Shikitega is quite commanding as it can run on all kinds of Linux devices and allows threat actors to control the webcam on the target end, as well as it can steal credentials. It doesn't end here! This malware is also capable of running XMRig, a popular Cryptojacker that mines Monero cryptocurrency for attackers. The experts are just predicting that the XMRig is designed to exploit compromised devices that have no sensitive data to steal.
This malware counts on two vulnerabilities to attack the devices. One of them is PwnKit (CVE-2021-4034), one of the more ill-famed vulnerabilities that went unheard-of for some 12 years, before finally being spotted and fixed earlier this year. The other one is CVE-2021-3493, uncovered and repaired more than a year ago (in April 2021).

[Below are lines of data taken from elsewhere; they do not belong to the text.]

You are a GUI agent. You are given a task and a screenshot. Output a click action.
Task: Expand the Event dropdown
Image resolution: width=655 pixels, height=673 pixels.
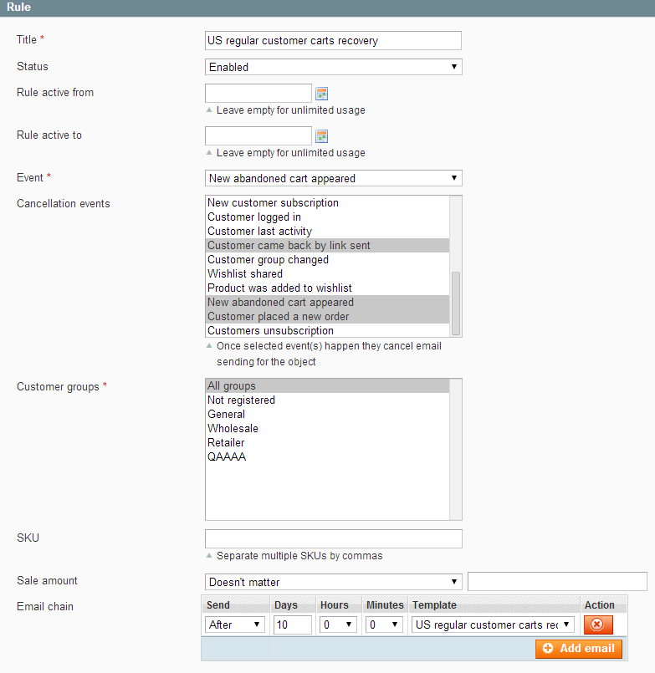[333, 178]
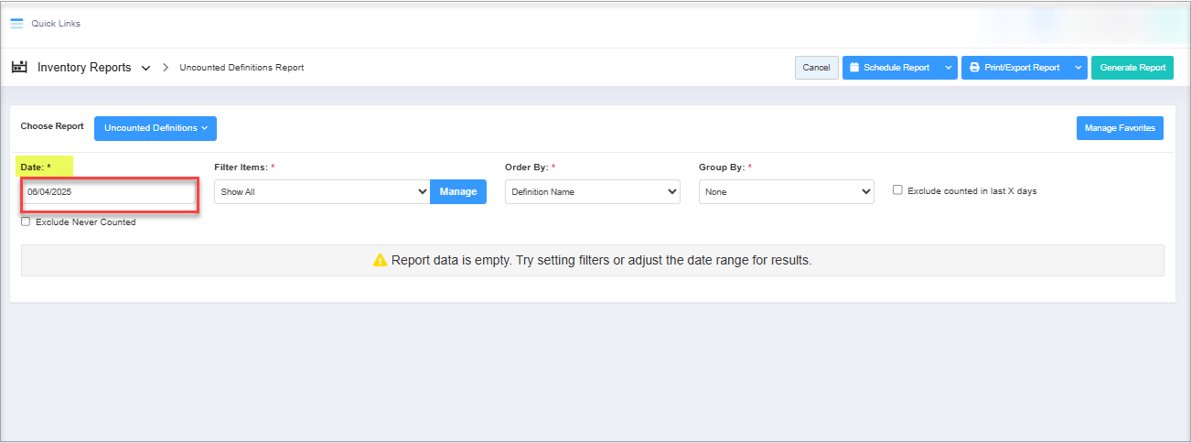1191x443 pixels.
Task: Expand the Print/Export Report split arrow
Action: (x=1078, y=68)
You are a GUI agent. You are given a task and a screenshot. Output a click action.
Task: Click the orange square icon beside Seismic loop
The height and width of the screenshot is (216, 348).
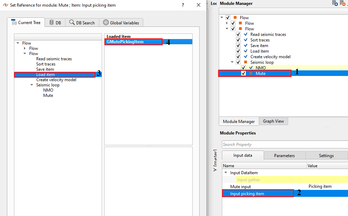[x=246, y=62]
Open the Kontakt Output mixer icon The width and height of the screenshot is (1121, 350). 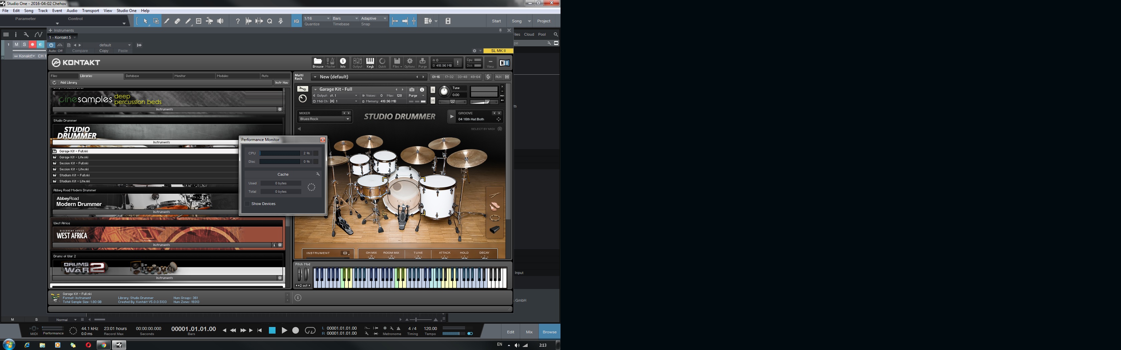[357, 63]
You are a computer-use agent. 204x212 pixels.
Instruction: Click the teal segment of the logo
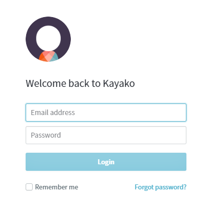tap(55, 58)
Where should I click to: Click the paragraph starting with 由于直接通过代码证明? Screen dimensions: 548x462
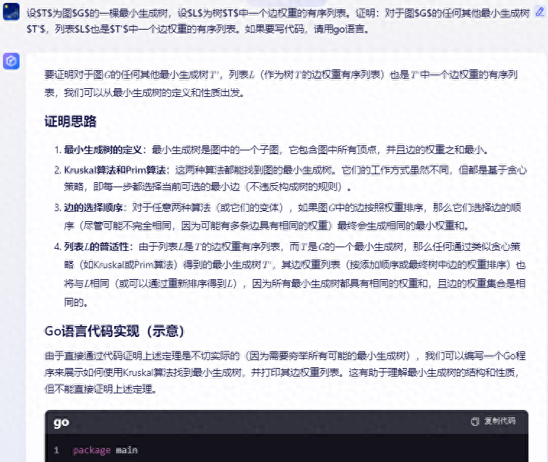pos(282,372)
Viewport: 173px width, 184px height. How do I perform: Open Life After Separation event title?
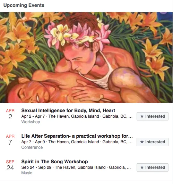[x=77, y=136]
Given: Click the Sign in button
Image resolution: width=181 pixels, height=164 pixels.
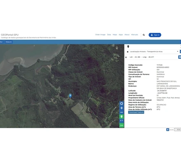Looking at the screenshot, I should pyautogui.click(x=155, y=35).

To wonder, both of these vulnerabilities can be fixed however many IT administrators are still applying them, especially to the Internet of Things (IoT) devices.
The IT researchers are still trying to figure out who the authors are, however they strongly suggest all Linux admins keep their software up to date, install a good antivirus and/or EDR on all endpoints, and make sure they frequently back up their server files.